Start large clusters faster using HTTPS instead of SSH – Use thin Golang clients, Cluster Operations Library (vclusterops) and vcluster.exe, which decouple the Kubernetes operator from the details of the cluster operations, and creates databases, especially large databases, faster than admintools. Many functionalities including administration operations that were formerly only available in admintools via SSH are now in the Vertica server itself, so you can use them via HTTPS instead of SSH. No special client needs to be installed. It is all handled via the NMA (Node Management Agent.)
Automate multi-step database maintenance or machine learning pipelines or ML model retraining when a threshold of declined accuracy is reached. Stored procedures can now call meta-functions and nested stored procedures up to a call depth of 100, and session parameter changes made by stored procedure now persist after the procedure has completed.
Run Management Console (MC) in Linux with ADO.net Core support – Use less expensive Linux cloud instances, rather than being required to use a Windows instance for MC.
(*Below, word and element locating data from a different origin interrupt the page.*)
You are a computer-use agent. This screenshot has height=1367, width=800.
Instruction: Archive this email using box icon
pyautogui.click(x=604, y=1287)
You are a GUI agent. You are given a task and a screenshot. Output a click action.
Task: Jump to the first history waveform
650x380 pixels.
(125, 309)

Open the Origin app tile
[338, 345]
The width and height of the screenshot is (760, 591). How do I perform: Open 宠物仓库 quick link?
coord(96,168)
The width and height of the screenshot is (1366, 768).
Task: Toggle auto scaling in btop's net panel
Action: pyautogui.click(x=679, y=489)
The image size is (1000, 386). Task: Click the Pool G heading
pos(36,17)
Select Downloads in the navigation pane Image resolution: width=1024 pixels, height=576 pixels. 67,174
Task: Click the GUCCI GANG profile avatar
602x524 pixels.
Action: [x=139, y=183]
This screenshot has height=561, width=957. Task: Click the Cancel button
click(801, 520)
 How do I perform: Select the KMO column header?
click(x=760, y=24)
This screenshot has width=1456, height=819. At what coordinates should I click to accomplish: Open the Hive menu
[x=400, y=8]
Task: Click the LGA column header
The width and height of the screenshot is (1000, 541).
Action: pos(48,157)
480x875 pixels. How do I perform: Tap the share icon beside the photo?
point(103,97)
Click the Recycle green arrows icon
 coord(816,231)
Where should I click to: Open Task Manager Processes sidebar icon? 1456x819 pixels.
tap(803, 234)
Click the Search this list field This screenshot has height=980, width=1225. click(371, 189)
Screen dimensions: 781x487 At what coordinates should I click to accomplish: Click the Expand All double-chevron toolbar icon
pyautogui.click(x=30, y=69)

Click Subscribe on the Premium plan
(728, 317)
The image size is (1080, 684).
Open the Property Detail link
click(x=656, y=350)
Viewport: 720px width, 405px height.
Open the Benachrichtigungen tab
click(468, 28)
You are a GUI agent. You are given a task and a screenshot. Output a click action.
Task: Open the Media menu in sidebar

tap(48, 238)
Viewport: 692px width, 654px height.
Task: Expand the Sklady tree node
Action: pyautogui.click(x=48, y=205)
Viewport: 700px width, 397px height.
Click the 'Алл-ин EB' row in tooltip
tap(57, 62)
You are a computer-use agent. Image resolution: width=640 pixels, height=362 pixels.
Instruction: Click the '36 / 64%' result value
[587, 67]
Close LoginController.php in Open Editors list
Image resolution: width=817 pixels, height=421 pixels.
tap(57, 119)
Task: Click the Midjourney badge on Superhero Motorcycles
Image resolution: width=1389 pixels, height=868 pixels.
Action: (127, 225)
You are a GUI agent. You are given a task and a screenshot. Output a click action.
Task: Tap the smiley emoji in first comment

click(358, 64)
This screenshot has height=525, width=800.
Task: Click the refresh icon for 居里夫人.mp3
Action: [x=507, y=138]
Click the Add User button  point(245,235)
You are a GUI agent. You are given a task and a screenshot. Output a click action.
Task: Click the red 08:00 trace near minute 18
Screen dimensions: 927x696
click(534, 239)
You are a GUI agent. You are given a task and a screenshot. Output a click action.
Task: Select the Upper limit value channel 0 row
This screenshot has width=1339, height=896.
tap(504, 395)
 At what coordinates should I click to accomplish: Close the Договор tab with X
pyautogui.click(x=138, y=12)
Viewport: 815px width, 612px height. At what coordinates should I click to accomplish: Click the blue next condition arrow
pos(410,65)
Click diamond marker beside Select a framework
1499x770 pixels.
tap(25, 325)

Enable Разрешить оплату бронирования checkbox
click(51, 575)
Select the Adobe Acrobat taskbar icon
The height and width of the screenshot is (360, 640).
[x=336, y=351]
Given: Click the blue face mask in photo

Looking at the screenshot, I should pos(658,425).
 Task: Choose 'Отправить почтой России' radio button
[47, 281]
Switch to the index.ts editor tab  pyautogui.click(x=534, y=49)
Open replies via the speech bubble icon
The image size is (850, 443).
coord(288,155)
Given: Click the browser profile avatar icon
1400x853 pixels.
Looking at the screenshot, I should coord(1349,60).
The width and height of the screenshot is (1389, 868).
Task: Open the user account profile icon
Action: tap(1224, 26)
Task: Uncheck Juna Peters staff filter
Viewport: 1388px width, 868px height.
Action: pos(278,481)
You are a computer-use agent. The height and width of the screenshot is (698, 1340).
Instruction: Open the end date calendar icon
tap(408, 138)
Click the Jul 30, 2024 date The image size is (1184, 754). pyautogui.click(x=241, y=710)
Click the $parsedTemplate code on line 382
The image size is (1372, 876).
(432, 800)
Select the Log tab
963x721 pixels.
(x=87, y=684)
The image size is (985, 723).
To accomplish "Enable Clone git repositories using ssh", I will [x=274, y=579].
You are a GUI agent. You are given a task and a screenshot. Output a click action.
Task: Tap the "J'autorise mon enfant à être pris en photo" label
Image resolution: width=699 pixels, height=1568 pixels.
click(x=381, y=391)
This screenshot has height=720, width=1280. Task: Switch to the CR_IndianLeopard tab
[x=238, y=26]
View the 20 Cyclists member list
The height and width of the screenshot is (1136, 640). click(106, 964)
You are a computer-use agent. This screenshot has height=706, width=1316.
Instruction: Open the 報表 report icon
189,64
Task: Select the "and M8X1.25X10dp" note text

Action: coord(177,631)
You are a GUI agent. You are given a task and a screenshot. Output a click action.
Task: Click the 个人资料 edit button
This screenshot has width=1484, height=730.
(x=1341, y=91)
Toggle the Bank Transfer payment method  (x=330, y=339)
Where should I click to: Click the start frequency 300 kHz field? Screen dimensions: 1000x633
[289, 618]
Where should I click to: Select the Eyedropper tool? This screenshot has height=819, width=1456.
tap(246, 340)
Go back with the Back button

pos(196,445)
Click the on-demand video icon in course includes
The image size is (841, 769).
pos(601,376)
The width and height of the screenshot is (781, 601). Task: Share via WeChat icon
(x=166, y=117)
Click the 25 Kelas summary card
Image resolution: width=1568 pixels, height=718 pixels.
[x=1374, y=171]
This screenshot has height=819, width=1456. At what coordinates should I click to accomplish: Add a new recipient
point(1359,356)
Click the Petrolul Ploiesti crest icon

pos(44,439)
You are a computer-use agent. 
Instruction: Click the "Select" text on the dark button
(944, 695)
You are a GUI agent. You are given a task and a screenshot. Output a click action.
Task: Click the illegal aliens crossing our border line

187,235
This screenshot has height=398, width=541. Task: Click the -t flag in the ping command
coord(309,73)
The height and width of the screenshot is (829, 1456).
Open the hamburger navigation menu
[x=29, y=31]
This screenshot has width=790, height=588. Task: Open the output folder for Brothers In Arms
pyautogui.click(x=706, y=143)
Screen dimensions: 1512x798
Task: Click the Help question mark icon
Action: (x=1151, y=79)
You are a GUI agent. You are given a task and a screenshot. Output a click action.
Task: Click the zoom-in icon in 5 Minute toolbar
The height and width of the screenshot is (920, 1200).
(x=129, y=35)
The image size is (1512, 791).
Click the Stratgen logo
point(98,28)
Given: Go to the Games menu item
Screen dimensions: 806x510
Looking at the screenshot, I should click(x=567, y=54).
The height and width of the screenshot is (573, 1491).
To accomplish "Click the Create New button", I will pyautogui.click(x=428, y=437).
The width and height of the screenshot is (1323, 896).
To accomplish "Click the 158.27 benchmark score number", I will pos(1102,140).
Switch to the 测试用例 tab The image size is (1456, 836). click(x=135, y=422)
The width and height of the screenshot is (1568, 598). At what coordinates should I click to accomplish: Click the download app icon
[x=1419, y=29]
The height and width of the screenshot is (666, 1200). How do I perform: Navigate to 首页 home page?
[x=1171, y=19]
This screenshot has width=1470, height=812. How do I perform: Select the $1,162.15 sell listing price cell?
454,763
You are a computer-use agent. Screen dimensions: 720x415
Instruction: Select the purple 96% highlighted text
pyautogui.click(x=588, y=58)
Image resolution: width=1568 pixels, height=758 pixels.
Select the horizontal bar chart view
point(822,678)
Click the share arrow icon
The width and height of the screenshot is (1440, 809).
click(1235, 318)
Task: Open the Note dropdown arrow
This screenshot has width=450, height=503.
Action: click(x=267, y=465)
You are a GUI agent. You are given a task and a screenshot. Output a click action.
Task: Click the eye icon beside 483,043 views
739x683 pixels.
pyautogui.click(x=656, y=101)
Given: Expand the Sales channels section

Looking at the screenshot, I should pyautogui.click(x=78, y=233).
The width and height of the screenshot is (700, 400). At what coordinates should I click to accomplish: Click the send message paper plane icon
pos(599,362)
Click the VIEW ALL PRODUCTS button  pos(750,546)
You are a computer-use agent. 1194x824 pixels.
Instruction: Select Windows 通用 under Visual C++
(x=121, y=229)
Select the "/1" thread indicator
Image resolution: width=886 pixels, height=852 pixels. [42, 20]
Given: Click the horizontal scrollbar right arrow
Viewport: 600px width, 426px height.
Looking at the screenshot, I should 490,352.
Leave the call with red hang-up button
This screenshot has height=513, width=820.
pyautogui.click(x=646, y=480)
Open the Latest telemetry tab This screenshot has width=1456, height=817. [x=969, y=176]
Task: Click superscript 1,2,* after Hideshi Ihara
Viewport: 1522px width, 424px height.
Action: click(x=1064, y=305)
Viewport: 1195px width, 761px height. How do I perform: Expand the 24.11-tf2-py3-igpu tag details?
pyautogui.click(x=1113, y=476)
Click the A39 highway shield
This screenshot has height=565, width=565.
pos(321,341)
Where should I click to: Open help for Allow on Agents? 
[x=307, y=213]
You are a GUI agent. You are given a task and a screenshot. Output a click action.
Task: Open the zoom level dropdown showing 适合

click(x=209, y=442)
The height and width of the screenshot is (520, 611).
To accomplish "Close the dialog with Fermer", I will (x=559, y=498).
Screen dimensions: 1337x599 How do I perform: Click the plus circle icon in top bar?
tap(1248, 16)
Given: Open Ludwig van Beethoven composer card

Dynamically control which hardware/nodes/instances are used for different purposes with workload routing – Admins can create rules that route the execution of queries coming from clients with a particular workload to a separate subcluster, de-coupling connection from execution, client can connect to one node, execute on a different set of nodes. Clients can set a workload name by adding a workload parameter to their connection string or with SQL syntax post connection.
Revive to a previous state by saving “restore points,” a snapshot of the database at a point in time. (Eon Mode only) – Store a copy of the catalog and any changed data, not a full extra copy of data direct from the database server. VBR (Vertica Backup and Restoration tool) is not required.
And this just scratches the surface of the many improvements in this latest version of Vertica.